++++ SOURCE INFORMATION ++++

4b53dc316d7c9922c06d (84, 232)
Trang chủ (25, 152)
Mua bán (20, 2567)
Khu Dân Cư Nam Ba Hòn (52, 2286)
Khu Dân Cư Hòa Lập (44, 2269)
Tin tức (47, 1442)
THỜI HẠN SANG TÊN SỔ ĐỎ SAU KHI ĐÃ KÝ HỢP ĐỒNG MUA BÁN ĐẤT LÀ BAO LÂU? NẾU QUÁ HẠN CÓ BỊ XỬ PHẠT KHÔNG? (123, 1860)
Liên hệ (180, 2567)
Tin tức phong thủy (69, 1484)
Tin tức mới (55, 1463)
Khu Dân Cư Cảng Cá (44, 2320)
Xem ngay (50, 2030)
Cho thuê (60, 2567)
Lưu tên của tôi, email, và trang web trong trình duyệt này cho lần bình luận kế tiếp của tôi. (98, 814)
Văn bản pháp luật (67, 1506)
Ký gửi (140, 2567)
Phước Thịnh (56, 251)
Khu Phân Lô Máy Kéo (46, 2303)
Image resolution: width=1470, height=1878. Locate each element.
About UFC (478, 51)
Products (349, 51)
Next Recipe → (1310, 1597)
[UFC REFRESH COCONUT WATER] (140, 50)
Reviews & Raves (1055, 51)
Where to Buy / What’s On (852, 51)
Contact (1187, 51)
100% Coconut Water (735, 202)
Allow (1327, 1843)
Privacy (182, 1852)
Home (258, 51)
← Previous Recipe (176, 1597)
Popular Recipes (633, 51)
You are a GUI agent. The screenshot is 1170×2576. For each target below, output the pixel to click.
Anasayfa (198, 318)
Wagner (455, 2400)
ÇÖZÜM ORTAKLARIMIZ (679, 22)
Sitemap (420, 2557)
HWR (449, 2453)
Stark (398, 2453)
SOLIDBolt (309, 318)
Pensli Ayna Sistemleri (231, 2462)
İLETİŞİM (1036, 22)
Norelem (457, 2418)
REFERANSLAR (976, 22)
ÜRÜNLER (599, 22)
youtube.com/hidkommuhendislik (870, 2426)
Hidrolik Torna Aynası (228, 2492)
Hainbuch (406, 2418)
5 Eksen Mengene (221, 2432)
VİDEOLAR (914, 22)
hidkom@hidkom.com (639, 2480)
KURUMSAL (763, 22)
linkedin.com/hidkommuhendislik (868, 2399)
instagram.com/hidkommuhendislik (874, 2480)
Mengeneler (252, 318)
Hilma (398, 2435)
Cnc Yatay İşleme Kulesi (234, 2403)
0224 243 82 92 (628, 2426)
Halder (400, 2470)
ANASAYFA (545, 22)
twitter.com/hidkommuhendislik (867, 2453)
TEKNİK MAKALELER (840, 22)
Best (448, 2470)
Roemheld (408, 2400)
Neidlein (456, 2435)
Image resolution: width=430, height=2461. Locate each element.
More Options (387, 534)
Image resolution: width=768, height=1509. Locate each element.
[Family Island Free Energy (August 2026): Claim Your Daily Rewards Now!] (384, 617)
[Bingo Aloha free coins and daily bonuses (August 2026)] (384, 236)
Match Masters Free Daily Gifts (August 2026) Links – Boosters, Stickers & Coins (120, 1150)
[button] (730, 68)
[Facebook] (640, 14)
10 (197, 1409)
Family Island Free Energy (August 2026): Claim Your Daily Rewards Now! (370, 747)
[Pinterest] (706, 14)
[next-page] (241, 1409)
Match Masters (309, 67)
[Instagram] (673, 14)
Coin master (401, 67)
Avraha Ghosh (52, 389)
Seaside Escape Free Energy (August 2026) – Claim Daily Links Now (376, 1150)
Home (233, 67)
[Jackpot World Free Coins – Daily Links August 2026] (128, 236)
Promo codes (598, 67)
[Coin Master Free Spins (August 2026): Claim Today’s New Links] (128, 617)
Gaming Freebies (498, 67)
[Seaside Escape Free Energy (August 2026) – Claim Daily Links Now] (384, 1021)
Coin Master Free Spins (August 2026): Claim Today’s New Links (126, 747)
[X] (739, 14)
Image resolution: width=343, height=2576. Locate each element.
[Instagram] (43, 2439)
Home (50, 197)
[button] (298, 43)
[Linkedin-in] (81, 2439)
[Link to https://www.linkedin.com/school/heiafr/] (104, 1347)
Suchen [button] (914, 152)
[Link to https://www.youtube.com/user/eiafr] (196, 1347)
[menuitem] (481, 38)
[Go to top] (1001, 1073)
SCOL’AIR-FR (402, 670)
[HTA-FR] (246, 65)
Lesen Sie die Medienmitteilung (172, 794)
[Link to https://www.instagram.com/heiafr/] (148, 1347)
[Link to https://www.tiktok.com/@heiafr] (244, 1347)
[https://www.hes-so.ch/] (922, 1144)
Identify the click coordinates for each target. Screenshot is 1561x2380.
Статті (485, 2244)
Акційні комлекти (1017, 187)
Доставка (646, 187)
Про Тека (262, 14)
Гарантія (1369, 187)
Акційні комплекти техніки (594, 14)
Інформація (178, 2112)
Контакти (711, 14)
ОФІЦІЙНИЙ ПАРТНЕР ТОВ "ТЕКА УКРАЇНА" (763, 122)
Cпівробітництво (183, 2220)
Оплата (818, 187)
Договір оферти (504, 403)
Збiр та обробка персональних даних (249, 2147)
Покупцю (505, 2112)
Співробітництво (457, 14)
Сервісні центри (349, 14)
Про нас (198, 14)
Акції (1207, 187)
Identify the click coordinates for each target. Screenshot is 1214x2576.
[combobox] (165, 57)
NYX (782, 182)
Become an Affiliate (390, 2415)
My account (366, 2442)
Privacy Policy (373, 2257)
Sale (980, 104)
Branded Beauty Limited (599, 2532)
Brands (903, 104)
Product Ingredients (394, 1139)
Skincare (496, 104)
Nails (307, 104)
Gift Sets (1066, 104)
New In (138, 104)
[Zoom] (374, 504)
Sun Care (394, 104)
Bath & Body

++++

WHAT THE TASK ASKS — Each line from the top of the records through the one with "Lưu tên của" should be returned exactly. Leave out everything else.

RESPONSE TO THE EXERCISE —
4b53dc316d7c9922c06d (84, 232)
Trang chủ (25, 152)
Mua bán (20, 2567)
Khu Dân Cư Nam Ba Hòn (52, 2286)
Khu Dân Cư Hòa Lập (44, 2269)
Tin tức (47, 1442)
THỜI HẠN SANG TÊN SỔ ĐỎ SAU KHI ĐÃ KÝ HỢP ĐỒNG MUA BÁN ĐẤT LÀ BAO LÂU? NẾU QUÁ HẠN CÓ BỊ XỬ PHẠT KHÔNG? (123, 1860)
Liên hệ (180, 2567)
Tin tức phong thủy (69, 1484)
Tin tức mới (55, 1463)
Khu Dân Cư Cảng Cá (44, 2320)
Xem ngay (50, 2030)
Cho thuê (60, 2567)
Lưu tên của tôi, email, và trang web trong trình duyệt này cho lần bình luận kế tiếp của tôi. (98, 814)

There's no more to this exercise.